日立製作所の担当役員、中畑英信常務(左)に要求書を手渡す日立労組の坂本達哉委員長=2016年2月18日、東京都千代田区(荻窪佳撮影)【拡大】
日立の中畑英信執行役常務は18日、「世界同時株安や円高など先行きの不安が増している。賃上げは慎重に考えないといけない」と牽制(けんせい)した。
15年は自動車や電機の多くが高いベアを実現したが、今年は業績で明暗が分かれる。トヨタ自動車が16年3月期連結決算で過去最高の最終利益を見込むなど自動車は好調を維持するが、中国景気の減速などの影響で日立やパナソニックは業績を下方修正した。
2年ごとにまとめて交渉する鉄鋼は前回に当たる14年の3500円を上回る要求を提出したが、新日鉄住金など鉄鋼各社は世界的な鋼材価格の下落に苦しんでおり経営側は賃上げに慎重だ。

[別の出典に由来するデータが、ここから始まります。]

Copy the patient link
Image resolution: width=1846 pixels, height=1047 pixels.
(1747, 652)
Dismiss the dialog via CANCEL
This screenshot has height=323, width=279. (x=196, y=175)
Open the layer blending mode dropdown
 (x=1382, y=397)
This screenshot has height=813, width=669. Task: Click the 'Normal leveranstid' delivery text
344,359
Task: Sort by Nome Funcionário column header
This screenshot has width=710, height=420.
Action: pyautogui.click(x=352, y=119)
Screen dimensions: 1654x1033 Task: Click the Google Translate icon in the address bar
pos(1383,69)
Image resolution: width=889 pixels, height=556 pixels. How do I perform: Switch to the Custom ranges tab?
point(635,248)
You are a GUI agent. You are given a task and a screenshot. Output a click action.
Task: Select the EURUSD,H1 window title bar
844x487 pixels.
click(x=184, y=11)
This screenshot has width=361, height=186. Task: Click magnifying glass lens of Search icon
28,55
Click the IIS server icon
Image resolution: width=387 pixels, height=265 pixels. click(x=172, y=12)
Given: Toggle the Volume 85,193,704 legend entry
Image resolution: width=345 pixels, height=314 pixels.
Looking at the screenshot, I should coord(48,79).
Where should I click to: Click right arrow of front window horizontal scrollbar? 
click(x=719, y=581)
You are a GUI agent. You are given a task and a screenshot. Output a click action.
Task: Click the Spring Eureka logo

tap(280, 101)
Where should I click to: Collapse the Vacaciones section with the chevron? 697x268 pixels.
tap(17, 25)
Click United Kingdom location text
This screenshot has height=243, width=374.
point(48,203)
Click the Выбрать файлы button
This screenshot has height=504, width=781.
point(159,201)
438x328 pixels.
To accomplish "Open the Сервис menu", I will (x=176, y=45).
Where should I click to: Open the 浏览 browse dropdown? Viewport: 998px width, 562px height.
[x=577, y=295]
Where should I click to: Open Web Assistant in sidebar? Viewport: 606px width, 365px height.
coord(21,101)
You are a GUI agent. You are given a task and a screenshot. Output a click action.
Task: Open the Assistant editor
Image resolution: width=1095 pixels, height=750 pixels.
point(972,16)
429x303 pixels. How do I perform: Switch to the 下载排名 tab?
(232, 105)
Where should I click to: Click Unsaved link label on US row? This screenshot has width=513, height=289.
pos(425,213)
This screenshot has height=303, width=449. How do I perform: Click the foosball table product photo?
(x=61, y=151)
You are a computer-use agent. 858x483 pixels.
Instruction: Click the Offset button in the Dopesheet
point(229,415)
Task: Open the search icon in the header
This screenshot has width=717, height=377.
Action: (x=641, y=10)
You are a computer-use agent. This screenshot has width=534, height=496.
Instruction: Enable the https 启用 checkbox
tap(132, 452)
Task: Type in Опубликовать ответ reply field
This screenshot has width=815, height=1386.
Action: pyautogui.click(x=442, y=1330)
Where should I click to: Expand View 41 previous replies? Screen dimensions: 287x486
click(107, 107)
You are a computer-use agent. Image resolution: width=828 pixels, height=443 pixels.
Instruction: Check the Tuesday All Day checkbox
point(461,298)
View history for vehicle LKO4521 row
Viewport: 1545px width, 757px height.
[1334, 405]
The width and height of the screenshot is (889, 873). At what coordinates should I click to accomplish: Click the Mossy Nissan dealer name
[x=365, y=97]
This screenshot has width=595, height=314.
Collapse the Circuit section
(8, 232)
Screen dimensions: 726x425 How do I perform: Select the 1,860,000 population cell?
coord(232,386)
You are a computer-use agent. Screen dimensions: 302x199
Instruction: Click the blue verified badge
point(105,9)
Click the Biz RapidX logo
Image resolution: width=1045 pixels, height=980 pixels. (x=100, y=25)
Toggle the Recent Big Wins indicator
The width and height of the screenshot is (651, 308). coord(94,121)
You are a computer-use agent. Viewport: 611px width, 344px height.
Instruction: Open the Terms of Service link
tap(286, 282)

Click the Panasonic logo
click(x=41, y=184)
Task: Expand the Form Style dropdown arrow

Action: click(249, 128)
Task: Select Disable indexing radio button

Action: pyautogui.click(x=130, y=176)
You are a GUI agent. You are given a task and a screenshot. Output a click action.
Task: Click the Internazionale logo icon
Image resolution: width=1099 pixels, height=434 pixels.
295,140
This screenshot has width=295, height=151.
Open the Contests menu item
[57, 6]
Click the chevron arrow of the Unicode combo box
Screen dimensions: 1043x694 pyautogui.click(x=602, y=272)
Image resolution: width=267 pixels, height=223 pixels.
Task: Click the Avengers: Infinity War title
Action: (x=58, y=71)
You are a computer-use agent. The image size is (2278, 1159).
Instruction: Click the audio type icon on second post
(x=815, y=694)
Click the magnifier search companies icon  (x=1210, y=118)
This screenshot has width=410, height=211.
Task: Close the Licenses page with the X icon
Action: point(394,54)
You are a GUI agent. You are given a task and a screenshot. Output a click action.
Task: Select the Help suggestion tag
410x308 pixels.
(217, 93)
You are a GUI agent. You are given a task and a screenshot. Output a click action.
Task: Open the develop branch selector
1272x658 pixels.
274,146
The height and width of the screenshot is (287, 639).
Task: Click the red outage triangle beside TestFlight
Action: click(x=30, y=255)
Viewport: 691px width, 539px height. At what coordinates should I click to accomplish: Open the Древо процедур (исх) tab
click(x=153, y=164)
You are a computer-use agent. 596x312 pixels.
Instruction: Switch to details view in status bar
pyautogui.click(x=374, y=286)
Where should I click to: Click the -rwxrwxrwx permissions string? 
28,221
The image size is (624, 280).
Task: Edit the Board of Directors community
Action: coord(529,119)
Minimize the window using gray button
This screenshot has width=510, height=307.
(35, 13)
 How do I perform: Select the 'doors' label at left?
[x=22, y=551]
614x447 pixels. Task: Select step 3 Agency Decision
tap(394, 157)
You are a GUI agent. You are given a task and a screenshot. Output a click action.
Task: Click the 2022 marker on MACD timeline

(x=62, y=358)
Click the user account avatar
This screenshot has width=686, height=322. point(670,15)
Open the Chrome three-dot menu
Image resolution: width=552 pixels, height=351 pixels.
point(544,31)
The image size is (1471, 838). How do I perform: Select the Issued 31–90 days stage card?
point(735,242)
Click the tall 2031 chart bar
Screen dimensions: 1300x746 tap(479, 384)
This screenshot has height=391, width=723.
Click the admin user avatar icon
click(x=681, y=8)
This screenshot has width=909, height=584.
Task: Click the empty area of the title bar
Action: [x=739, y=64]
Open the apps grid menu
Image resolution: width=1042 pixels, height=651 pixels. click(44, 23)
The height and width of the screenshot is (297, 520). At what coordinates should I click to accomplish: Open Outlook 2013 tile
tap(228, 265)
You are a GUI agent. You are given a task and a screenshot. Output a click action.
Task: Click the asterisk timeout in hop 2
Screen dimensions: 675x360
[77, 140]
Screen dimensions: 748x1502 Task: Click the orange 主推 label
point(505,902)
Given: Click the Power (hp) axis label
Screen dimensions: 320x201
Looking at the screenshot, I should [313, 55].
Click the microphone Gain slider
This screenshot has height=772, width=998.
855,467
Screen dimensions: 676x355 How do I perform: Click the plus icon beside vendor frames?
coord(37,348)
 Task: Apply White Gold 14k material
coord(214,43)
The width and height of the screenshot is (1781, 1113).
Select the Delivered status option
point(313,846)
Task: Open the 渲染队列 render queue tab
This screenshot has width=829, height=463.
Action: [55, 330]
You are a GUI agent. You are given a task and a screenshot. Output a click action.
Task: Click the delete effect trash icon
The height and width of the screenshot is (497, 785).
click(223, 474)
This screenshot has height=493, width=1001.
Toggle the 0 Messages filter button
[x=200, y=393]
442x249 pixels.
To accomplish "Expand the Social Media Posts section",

電機各社の労組は統一闘争を掲げるが、経営不振のシャープや東芝は離脱する見通しだ。
≪遠のく賃上げ 市場急変で慎重姿勢≫
2016年春闘は、大手製造業でベアをめぐる攻防が本格化した。市場急変や景気指標の悪化といった逆風で労使とも慎重な姿勢が目立つ。経済全体の底上げに向けた中小企業との「格差是正」の道筋も見通せない。賃上げがかすめば、景気が失速する恐れもあり、デフレ脱却を目指す政府・日銀は正念場を迎える。